Passage provided:
☆ ☆ ☆
The One Thing Every Manager Should Do

When I was a middle schooler, my math teacher had a pretty awesome program. Top-performing students could tutor classmates or kids from a lower grade. They could do it before or after school for about 45 minutes, twice a week, and the tutors would earn $3/session from the tutored.

bad-mathI tutored throughout my seventh and eighth grade years, but one experience has always stood out from the others.

His name was Adam. He was a grade behind me – I was in 7th grade, he was in 6th – and was doing rather poorly in math. (He was also underachieving in other courses, as I came to learn later.)

From the moment I started working with him, my approach was simple.

  • Go over anything he received that was graded. Look at the mistakes, and fix them together using knowledge from the textbook and from problems he correctly did on earlier homework, quizzes, or tests.
  • Don’t give away any answers.
  • Don’t allow mindless guessing. (I thank my parents for this one — my mom always harped on us, “Stop guessing!” when my brother and I would throw out random answers without thinking.)
  • Don’t belittle him. He’s having a hard time enough as it is. Be supportive.
  • Guide him to making the right decisions. Help him develop the conceptual understanding so that his thinking processes are better down the line.

You get the idea. I mean, this was a kid who was regularly getting C’s and D’s in math. That doesn’t exactly build confidence. A patient approach was essential. So was a selectively hands-on or -off direction of his work — which, I’ll admit, took a little bit of time to gauge.
☆ ☆ ☆
Material provided:
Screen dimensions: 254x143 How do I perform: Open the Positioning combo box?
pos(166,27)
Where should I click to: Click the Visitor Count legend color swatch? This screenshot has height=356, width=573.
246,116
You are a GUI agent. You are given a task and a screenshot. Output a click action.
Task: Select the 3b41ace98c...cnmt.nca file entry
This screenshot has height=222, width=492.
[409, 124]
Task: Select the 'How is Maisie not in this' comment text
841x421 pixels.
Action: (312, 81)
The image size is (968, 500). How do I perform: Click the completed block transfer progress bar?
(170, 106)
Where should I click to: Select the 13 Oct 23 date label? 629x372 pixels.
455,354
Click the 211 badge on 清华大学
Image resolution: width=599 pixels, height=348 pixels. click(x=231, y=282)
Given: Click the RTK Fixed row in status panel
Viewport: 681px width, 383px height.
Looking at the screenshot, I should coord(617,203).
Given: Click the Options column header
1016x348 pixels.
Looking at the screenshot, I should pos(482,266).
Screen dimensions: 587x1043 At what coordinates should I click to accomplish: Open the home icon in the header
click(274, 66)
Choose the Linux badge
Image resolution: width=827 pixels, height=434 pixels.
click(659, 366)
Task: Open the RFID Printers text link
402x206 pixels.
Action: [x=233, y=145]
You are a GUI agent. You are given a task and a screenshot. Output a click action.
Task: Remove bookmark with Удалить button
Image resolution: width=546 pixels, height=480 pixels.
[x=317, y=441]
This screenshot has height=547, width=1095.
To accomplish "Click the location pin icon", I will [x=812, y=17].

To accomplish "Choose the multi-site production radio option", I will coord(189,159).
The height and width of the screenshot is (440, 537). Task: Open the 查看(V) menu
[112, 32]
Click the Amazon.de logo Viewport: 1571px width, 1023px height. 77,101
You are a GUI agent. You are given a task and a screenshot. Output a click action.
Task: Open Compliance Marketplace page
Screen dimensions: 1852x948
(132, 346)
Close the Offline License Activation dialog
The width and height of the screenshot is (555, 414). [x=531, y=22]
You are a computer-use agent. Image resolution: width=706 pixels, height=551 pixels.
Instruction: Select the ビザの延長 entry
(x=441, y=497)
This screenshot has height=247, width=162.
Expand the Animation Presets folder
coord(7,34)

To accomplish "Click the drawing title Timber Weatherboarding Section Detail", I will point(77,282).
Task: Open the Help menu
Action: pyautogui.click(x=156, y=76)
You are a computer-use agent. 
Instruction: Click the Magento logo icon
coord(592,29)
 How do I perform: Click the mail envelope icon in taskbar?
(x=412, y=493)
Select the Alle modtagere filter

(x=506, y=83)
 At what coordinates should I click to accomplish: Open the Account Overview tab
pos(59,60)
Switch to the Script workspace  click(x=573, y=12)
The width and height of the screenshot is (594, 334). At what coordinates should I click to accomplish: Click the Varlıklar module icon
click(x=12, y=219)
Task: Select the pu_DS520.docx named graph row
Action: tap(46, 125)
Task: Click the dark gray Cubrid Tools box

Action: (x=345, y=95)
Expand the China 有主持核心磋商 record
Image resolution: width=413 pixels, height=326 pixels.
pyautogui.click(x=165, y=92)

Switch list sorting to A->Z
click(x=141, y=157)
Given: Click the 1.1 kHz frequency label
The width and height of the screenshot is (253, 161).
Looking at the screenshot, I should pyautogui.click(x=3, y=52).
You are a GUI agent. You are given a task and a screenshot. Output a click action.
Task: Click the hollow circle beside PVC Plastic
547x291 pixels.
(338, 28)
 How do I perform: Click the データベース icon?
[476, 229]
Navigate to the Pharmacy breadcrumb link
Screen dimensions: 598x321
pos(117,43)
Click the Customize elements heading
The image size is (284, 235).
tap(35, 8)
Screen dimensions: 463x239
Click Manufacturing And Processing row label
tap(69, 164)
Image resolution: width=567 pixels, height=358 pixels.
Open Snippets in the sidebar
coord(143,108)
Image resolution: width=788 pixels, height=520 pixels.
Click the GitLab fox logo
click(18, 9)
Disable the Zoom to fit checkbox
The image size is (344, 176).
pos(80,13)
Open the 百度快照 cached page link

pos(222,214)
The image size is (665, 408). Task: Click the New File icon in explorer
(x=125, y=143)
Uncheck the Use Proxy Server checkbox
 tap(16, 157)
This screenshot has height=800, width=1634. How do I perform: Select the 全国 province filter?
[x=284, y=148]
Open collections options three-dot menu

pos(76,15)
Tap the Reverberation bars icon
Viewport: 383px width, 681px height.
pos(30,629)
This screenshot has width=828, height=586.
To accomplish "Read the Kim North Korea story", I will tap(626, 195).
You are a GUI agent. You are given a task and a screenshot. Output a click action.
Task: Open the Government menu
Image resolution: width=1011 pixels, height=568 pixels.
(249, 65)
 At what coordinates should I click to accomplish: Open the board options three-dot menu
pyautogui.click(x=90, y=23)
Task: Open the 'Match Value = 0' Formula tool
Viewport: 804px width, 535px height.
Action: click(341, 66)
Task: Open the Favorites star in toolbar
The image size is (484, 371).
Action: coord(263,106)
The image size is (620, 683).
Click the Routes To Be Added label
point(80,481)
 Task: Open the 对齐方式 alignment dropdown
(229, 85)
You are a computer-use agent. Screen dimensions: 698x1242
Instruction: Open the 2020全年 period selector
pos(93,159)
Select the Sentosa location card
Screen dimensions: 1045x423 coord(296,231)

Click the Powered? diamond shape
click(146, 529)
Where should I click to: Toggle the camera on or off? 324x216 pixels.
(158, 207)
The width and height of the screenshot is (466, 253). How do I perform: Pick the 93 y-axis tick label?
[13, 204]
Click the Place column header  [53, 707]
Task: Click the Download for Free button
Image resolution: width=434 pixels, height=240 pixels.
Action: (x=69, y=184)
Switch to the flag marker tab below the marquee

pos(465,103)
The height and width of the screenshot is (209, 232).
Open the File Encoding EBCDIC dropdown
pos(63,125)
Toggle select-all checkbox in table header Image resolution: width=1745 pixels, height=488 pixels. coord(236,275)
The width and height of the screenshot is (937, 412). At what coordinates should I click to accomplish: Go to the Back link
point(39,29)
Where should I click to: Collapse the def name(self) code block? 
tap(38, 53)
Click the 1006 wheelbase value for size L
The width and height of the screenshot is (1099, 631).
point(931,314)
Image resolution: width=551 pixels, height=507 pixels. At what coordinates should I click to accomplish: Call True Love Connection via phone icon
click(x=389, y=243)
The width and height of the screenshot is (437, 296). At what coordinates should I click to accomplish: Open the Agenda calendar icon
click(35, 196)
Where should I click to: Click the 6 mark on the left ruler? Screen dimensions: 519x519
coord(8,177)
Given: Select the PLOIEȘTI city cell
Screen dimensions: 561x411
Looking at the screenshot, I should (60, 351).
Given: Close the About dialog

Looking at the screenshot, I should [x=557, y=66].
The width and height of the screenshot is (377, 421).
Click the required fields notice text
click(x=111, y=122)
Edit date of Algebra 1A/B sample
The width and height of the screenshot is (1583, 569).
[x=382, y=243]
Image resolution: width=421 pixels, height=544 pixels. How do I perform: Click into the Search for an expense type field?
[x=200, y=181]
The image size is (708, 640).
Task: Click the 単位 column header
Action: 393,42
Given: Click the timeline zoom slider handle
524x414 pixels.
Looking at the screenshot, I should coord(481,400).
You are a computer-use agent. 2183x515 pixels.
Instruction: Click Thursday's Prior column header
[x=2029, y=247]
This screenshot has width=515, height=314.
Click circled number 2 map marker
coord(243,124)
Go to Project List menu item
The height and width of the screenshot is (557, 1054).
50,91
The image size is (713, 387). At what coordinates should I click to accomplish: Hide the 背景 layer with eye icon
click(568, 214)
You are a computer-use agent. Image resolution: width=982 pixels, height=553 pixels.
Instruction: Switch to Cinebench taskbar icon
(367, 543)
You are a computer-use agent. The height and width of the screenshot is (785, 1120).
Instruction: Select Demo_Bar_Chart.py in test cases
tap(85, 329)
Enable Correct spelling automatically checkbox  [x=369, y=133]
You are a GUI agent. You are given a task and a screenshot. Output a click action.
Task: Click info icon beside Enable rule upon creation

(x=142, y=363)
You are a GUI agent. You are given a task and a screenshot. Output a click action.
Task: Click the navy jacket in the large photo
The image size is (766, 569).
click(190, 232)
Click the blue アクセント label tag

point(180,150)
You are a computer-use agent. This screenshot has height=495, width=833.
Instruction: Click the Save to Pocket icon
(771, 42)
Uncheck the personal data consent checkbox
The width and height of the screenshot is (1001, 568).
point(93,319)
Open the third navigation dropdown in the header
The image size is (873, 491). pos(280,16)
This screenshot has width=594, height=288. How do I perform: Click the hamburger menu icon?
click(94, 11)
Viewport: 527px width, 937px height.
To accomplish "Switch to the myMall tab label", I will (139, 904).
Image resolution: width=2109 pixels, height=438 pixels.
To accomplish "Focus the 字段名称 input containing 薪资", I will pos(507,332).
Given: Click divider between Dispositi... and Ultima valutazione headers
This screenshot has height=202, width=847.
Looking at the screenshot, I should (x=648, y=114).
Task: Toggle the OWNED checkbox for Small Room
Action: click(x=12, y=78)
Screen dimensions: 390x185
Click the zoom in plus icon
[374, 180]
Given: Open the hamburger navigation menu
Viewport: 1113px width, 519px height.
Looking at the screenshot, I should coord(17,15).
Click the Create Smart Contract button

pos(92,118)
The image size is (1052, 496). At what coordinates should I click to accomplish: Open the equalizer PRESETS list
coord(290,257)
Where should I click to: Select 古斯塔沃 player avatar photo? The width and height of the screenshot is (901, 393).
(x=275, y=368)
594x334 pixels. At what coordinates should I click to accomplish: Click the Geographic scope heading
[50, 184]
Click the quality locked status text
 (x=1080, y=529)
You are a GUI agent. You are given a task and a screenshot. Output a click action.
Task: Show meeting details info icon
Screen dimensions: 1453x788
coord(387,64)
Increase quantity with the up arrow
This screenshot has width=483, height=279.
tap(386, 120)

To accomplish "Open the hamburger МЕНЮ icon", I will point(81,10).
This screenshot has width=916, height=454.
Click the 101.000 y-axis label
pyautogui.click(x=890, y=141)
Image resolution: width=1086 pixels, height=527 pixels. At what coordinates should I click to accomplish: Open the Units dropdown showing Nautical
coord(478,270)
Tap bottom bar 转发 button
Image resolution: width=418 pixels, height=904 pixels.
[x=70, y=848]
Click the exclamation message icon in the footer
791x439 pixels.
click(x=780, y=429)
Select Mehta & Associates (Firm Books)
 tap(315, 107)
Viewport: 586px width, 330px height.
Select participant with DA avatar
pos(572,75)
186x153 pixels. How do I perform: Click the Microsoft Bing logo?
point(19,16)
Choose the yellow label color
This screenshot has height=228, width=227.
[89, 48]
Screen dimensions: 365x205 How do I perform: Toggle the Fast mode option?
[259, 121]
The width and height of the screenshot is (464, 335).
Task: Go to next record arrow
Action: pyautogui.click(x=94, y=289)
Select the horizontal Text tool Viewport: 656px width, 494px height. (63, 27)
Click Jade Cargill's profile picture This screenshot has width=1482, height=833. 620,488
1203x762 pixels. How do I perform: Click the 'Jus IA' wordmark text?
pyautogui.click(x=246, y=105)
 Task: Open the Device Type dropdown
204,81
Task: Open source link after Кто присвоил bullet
☆ ☆ ☆
Parts of the exercise:
1. According to the passage on tutoring, how much did a tutor earn for each session, and who paid it?
2. Do these statements agree with the passage on tutoring? Answer yes or no for each and quote the deciding words.
(a) Adam was a grade ahead of his tutor.
(b) Sessions ran about 45 minutes, twice a week.
(c) The tutor's approach allowed giving Adam the answers.
3. Reproduce the part of the passage on tutoring that begins at the words "bad-mathI tutored throughout" and ends after the words "quizzes, or tests.".

Answers to each task:
1. $3 per session, paid by the students being tutored.

2.
(a) No: "He was a grade behind me"
(b) Yes: "for about 45 minutes, twice a week"
(c) No: "Don’t give away any answers."

3.
bad-mathI tutored throughout my seventh and eighth grade years, but one experience has always stood out from the others.

His name was Adam. He was a grade behind me – I was in 7th grade, he was in 6th – and was doing rather poorly in math. (He was also underachieving in other courses, as I came to learn later.)

From the moment I started working with him, my approach was simple.

  • Go over anything he received that was graded. Look at the mistakes, and fix them together using knowledge from the textbook and from problems he correctly did on earlier homework, quizzes, or tests.